Two corrections have been made to the Statistical Analysis Plan as previously published in Section 2. Methods and analysis, subsection “2.7. Statistical analysis plan.” First, given the large number of participating centers and the expected low incidence of the primary endpoint, adjusting for center of inclusion in the outcome model is not considered feasible. Instead, we added country of inclusion's income group as classified by The World Bank (15) to the list of confounders, which will be used to model the propensity score.
Second, we will not use multiple imputation for missing outcome data, but only for missing data on confounders. Given that most events occur in the first period after diagnosis, (10) the last observation carried forward approach will be used if the 6- and 12-month follow-up data are missing. To assess the influence of this approach, we will perform an additional sensitivity analysis conducting a worst-case scenario approach i.e., using the assumption that all patients with missing outcome data would have suffered a primary endpoint event.
Additionally, for clarification, the on-treatment analysis as described in Section “2.7.2. Sensitivity analyses for the primary endpoint” will be descriptive only.
The DOAC-CVT Executive Committee decided on these changes on July 15, 2024, prior to closure of the database.
Section 2. Methods and analysis, subsection “2.7. Statistical analysis plan” will now read:
2.7. Statistical analysis plan
Analyses will be conducted according to the intention-to-treat principle. Patients will be grouped based on the first oral anticoagulant that was started (DOAC or VKA). Baseline characteristics will be presented for both groups (patients who were initially treated with DOACs and patients treated with VKAs). Counts and proportions will be provided for categorical data. Continuous data will be presented using means and standard deviations (SD) for normally distributed data and medians and interquartile ranges for non-normally distributed data. Any missing data on confounders will be imputed using multiple imputation.
2.7.1. Analysis of the primary endpoint
We will use propensity score inverse probability treatment weighting to calculate an adjusted odds ratio for the primary outcome. Based on the direct acyclic graph (Figure 1), the following confounders will be used to compute the propensity score:
Age;
Baseline renal function;
Cancer (defined as currently under treatment or diagnosed within 6 months prior to CVT diagnosis);
Central nervous system (CNS) infection concurrent with the index CVT;
Concomitant antiplatelet use at start of oral anticoagulant treatment;
Country of inclusion's income group as classified by The World Bank (15);
Glasgow Coma Scale at hospital presentation;
Intracranial hemorrhage (ICH) before start of oral anticoagulant treatment;
Known antiphospholipid syndrome (APS), or presence of antiphospholipid antibodies at start of oral anticoagulant treatment;
Previous major bleeding prior to the index CVT (according to ISTH criteria [Table 1]);
Previous VTE.
We will analyze the balance of confounders between both treatment groups after propensity score inverse probability weighting. A last observation carried forward approach will be used if the 6- or 12-month follow-up data are missing.

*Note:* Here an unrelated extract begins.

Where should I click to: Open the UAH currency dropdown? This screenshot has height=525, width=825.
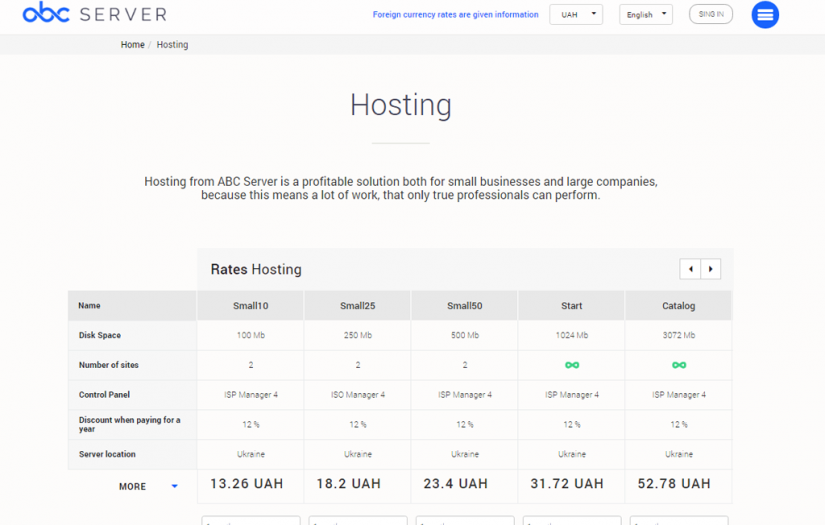point(576,15)
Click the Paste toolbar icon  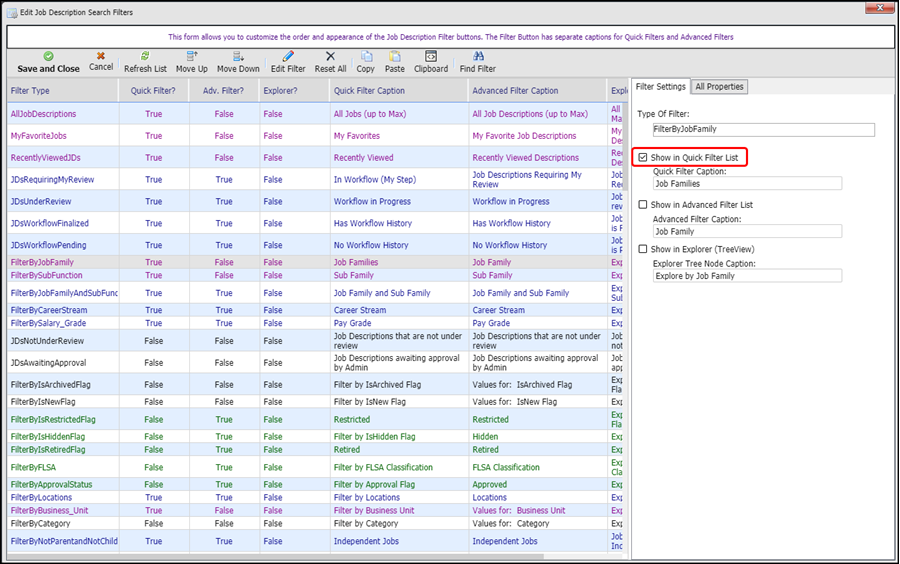pyautogui.click(x=395, y=57)
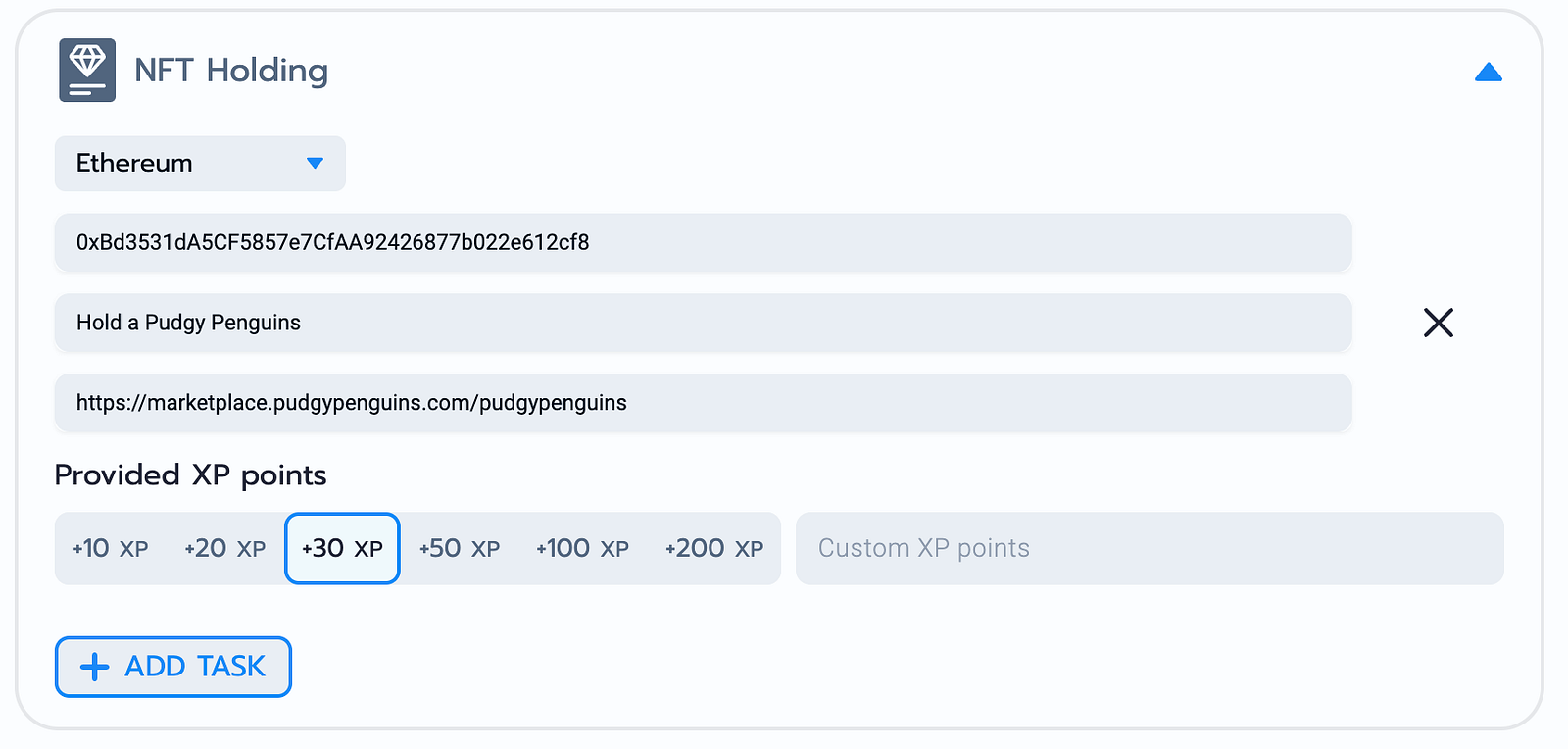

2.7.2. Sensitivity analyses for the primary endpoint
In addition to the main analysis of the primary endpoint, we will perform four sensitivity analyses for the primary endpoint. Firstly, we will perform a survival analysis of the primary endpoint using the inverse probability weighting from the main analysis. Patients will be censored at the time of anticoagulant-switch or at the last follow-up moment (after 3, 6, or 12 months). Secondly, we will provide unadjusted analyses. Thirdly, we will repeat the analysis using a worst-case scenario approach i.e., using the assumption that all patients with missing outcome data have suffered a primary endpoint event. Lastly, we will perform a descriptive on-treatment analysis.
2.7.3. Secondary study outcomes
All secondary outcomes will be analyzed following the same methods as used for the primary endpoint. Confounders to be included in each propensity score calculation are detailed in Supplementary Figures 1–5.
2.7.4. Subgroup analysis
We will report all primary and secondary outcomes stratified by type of DOAC in an exploratory subgroup analysis if the number of cases is sufficient. In addition, we will perform a subgroup analysis for patients who were diagnosed with APS compared to patients who do not have APS. No formal statistical comparisons will be performed for these subgroup analyses.
The authors apologize for these errors and state that this does not change the scientific conclusions of the article in any way. The original article has been updated.